Using RetrieveChat with Qdrant for Retrieve Augmented Code Generation and Question Answering#

Qdrant is a high-performance vector search engine/database.

This notebook demonstrates the usage of Qdrant for RAG, based on agentchat_RetrieveChat.ipynb.

RetrieveChat is a conversational system for retrieve augmented code generation and question answering. In this notebook, we demonstrate how to utilize RetrieveChat to generate code and answer questions based on customized documentations that are not present in the LLM’s training dataset. RetrieveChat uses the AssistantAgent and RetrieveUserProxyAgent, which is similar to the usage of AssistantAgent and UserProxyAgent in other notebooks (e.g., Automated Task Solving with Code Generation, Execution & Debugging).

We’ll demonstrate usage of RetrieveChat with Qdrant for code generation and question answering w/ human feedback.

Requirements

Some extra dependencies are needed for this notebook, which can be installed via pip:

pip install "autogen[retrievechat-qdrant]" "flaml[automl]"

For more information, please refer to the installation guide.

%pip install "autogen[retrievechat-qdrant]" "flaml[automl]" -q

Set your API Endpoint#

The config_list_from_json function loads a list of configurations from an environment variable or a json file.

from qdrant_client import QdrantClient
from sentence_transformers import SentenceTransformer

import autogen
from autogen import AssistantAgent
from autogen.agentchat.contrib.retrieve_user_proxy_agent import RetrieveUserProxyAgent

# Accepted file formats for that can be stored in
# a vector database instance
from autogen.retrieve_utils import TEXT_FORMATS

config_list = autogen.config_list_from_json("OAI_CONFIG_LIST")

assert len(config_list) > 0
print("models to use: ", [config_list[i]["model"] for i in range(len(config_list))])

Tip

Learn more about configuring LLMs for agents here.

print("Accepted file formats for `docs_path`:")
print(TEXT_FORMATS)

Construct agents for RetrieveChat#

We start by initializing the AssistantAgent and RetrieveUserProxyAgent. The system message needs to be set to “You are a helpful assistant.” for AssistantAgent. The detailed instructions are given in the user message.
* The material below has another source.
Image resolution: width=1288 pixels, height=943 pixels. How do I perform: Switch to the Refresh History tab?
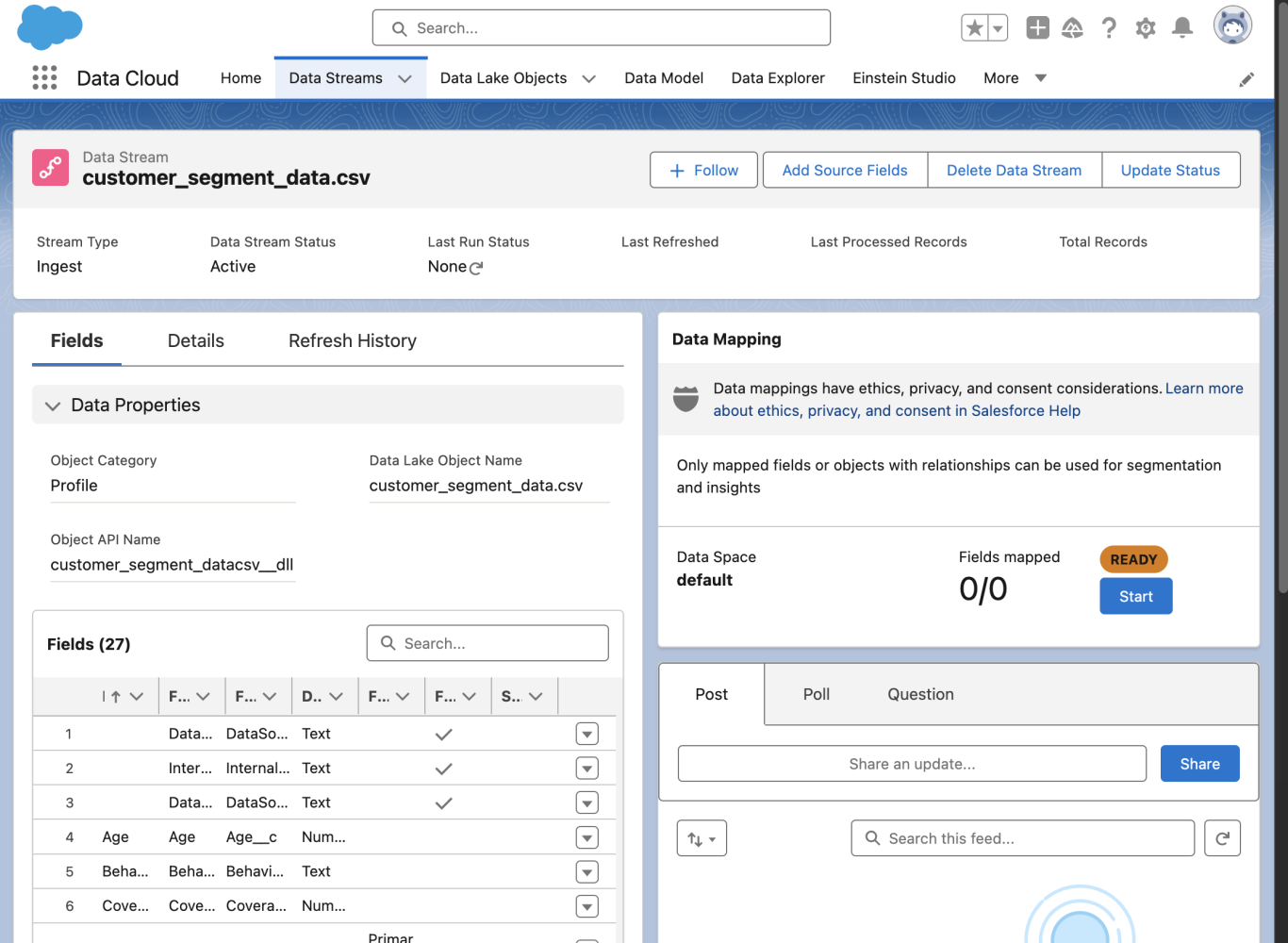click(352, 340)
Later we will use the RetrieveUserProxyAgent.generate_init_prompt to combine the instructions and a retrieval augmented generation task for an initial prompt to be sent to the LLM assistant.

You can find the list of all the embedding models supported by Qdrant here.#

# 1. create an AssistantAgent instance named "assistant"
assistant = AssistantAgent(
    name="assistant",
    system_message="You are a helpful assistant.",
    llm_config={
        "timeout": 600,
        "cache_seed": 42,
        "config_list": config_list,
    },
)

# Optionally create embedding function object
sentence_transformer_ef = SentenceTransformer("all-distilroberta-v1").encode
client = QdrantClient(":memory:")

# 2. create the RetrieveUserProxyAgent instance named "ragproxyagent"
# Refer to https://docs.ag2.ai/latest/docs/api-reference/autogen/agentchat/contrib/retrieve_user_proxy_agent/RetrieveUserProxyAgent/#autogen.agentchat.contrib.retrieve_user_proxy_agent.RetrieveUserProxyAgent
# and https://docs.ag2.ai/docs/reference/agentchat/contrib/vectordb/qdrant
# for more information on the RetrieveUserProxyAgent and QdrantVectorDB
ragproxyagent = RetrieveUserProxyAgent(
    name="ragproxyagent",
    human_input_mode="NEVER",
    max_consecutive_auto_reply=10,
    retrieve_config={
        "task": "code",
        "docs_path": [
            "https://raw.githubusercontent.com/ag2ai/flaml/main/README.md",
            "https://raw.githubusercontent.com/ag2ai/FLAML/main/website/docs/Research.md",
        ],  # change this to your own path, such as https://raw.githubusercontent.com/ag2ai/ag2/main/README.md
        "chunk_token_size": 2000,
        "model": config_list[0]["model"],
        "db_config": {"client": client},
        "vector_db": "qdrant",  # qdrant database
        "get_or_create": True,  # set to False if you don't want to reuse an existing collection
        "overwrite": True,  # set to True if you want to overwrite an existing collection
        "embedding_function": sentence_transformer_ef,  # If left out fastembed "BAAI/bge-small-en-v1.5" will be used
    },
    code_execution_config=False,
)

### Example 1

back to top

Use RetrieveChat to answer a question and ask for human-in-loop feedbacks.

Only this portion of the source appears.